Le 9 décembre 2019, la Cour des comptes publiait son rapport sur l’Ordre des médecins. De manière synthétique, ce nouveau rapport relève que la gestion de l’Ordre « reste caractérisée par des faiblesses, voire des dérives, préoccupantes, son fonctionnement ne s’est pas suffisamment modernisé, des missions importantes qui justifient son existence sont peu ou mal exercées », même si « toutefois, nombre de conseillers ordinaux s’efforcent d’exercer leurs missions au mieux ».

Une large partie du rapport est consacré au constat que l’Ordre « empiète sur le champ syndical ». En effet, le juges de la rue Cambon font le constat que l’Ordre dispose d’une conception extensive de son rôle. Après avoir rappelé que « l’ordre est chargé de veiller au respect des règles de déontologie et d’assurer la défense de l’honneur et de l’indépendance de la profession », elle constate qu’ « à l’instar des autres ordres déjà contrôlés par la Cour, [l’Ordre] intervient fréquemment dans le champ de la défense des intérêts professionnels et sort régulièrement du champ déontologique au regard duquel il devrait apprécier l’impact des réformes qui lui sont soumises pour avis ».

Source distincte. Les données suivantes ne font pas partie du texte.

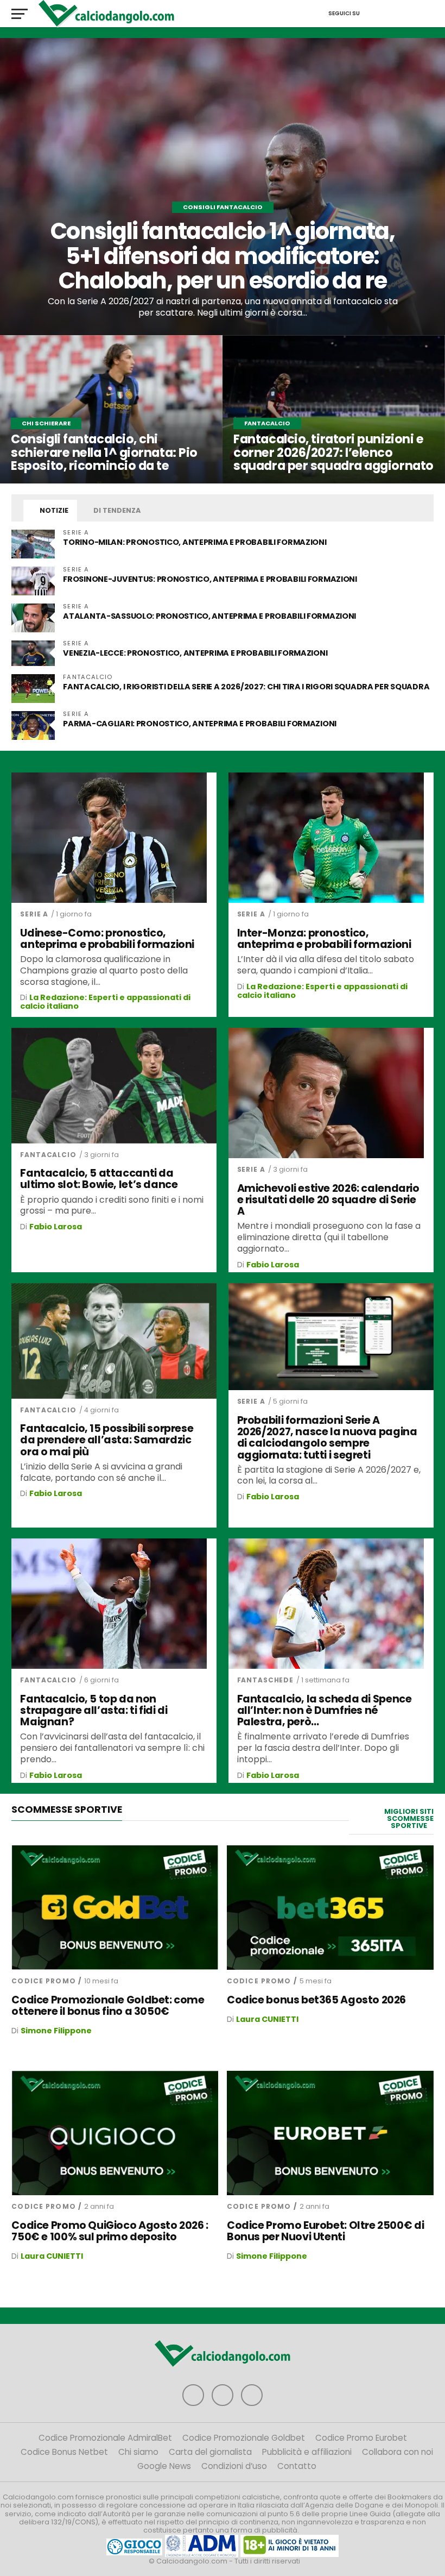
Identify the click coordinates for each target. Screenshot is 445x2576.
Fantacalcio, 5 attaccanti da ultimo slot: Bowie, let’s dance (98, 1178)
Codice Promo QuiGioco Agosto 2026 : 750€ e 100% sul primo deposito (109, 2231)
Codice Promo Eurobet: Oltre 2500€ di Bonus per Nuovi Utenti (325, 2231)
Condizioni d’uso (234, 2466)
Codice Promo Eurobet (361, 2437)
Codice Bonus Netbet (64, 2452)
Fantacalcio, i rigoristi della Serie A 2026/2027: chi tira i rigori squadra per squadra (246, 686)
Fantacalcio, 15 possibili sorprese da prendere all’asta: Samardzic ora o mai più (106, 1440)
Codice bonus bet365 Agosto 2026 (316, 2000)
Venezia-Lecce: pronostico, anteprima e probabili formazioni (195, 653)
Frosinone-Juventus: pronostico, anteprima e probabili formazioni (210, 579)
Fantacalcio (48, 1154)
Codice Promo (43, 1981)
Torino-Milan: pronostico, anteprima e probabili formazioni (194, 542)
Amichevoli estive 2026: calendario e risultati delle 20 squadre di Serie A (328, 1200)
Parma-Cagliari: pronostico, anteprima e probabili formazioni (199, 723)
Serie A (34, 914)
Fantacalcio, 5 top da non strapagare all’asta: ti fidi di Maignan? (93, 1710)
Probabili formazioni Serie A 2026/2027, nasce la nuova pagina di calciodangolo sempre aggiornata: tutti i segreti (327, 1437)
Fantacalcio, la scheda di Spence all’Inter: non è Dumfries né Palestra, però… (324, 1710)
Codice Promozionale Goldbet (243, 2437)
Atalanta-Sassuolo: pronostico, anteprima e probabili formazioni (209, 616)
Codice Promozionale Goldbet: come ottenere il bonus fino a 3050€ (107, 2005)
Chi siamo (138, 2452)
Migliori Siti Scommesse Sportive (409, 1818)
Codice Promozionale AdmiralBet (105, 2437)
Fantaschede (265, 1680)
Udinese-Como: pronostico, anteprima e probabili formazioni (107, 938)
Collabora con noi (397, 2452)
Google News (164, 2466)
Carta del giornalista (210, 2452)
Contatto (296, 2466)
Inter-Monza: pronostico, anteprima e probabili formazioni (324, 938)
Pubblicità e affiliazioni (307, 2452)
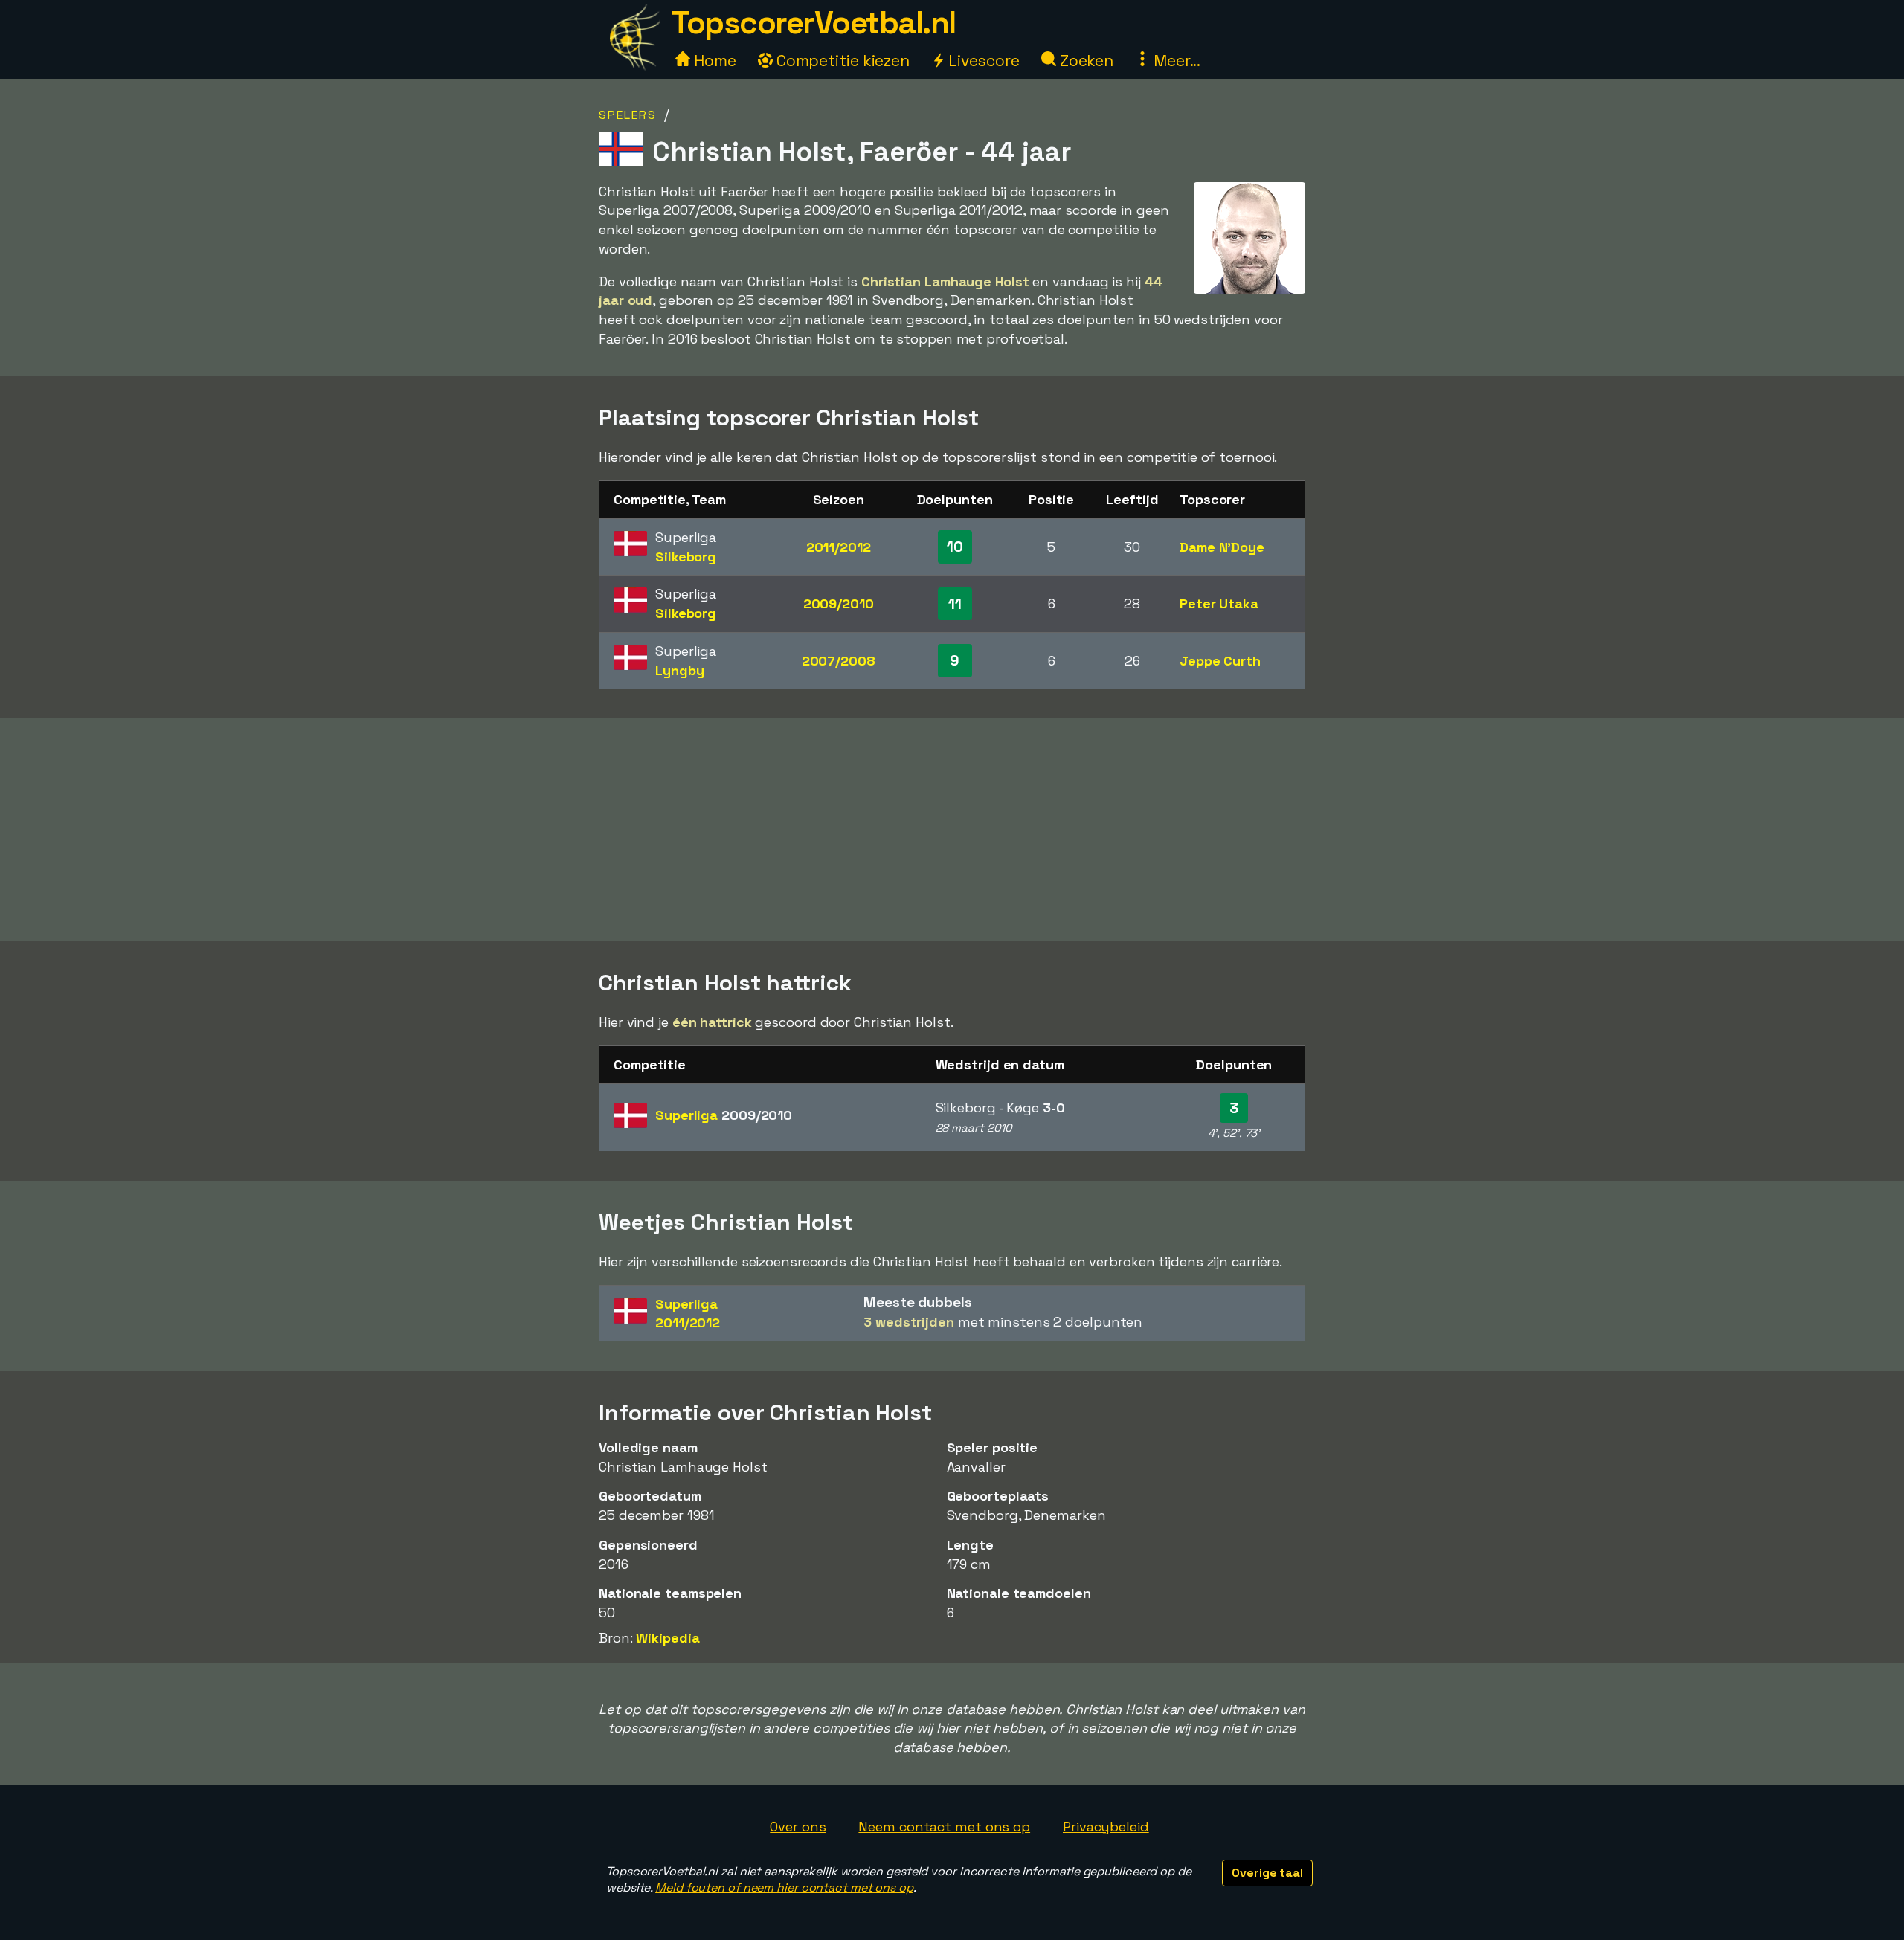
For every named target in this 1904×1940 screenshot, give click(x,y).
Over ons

Ainsi, si le Conseil national est chargé d’étudier les questions et projets qui lui sont soumis par le Ministre chargé de la santé, cela ne peut se faire « qu’au regard de ses seules missions » et de poursuivre qu’ « il ne lui appartient pas de se saisir lui-même, à l’occasion par exemple d’élections présidentielles, de sujets politiques ni de critiquer des textes législatifs ou réglementaires une fois qu’ils sont adoptés. Toute communication à caractère revendicatif se situe clairement hors du champ des missions d’un ordre ».

La Cour relève également que, sous prétexte de se considérer comme le représentant de tous les professionnels, l’Ordre se positionne comme un interlocuteur privilégié sur les réformes de santé à venir, ce qu’il n’a pas à être, même lorsqu’il est « encouragé parfois par les pouvoirs publics eux-mêmes ».

De même, la Cour relève qu’il n’appartient pas à l’institution ordinale de « défendre les intérêts de la profession au plan européen », alors même que pour les kinésithérapeutes, l’Ordre s’est récemment félicité d’intégrer la WCPT et donc sa section Europe. Les conclusions de la Cour des comptes sont d’autant plus importantes que la participation à de telles organisations internationales conduisent les Ordres à y contribuer financièrement de manière conséquente.

Enfin, la Cour des comptes relève que la communication ordinale opère un glissement sensible vers des actions relevant du champ syndical : lobbying sur des projets de Lois ou de textes, mise en place de consultations auprès des professionnels, etc., le tout en faisant usage des ressources financières hors des missions qui les rendent obligatoires.

Pour conclure, la Cour des comptes relève que « cette confusion des rôles est préjudiciable à l’image de l’ordre et à l’exercice de ses missions, elle est difficilement compatible avec son rôle de gardien impartial de la déontologie de la profession. Les budgets correspondant aux actions qui ne relèvent pas de l’ordre sont autant de moyens qui ne sont pas consacrés aux missions légales, dont l’enquête de la Cour a montré qu’elles étaient souvent délaissées ».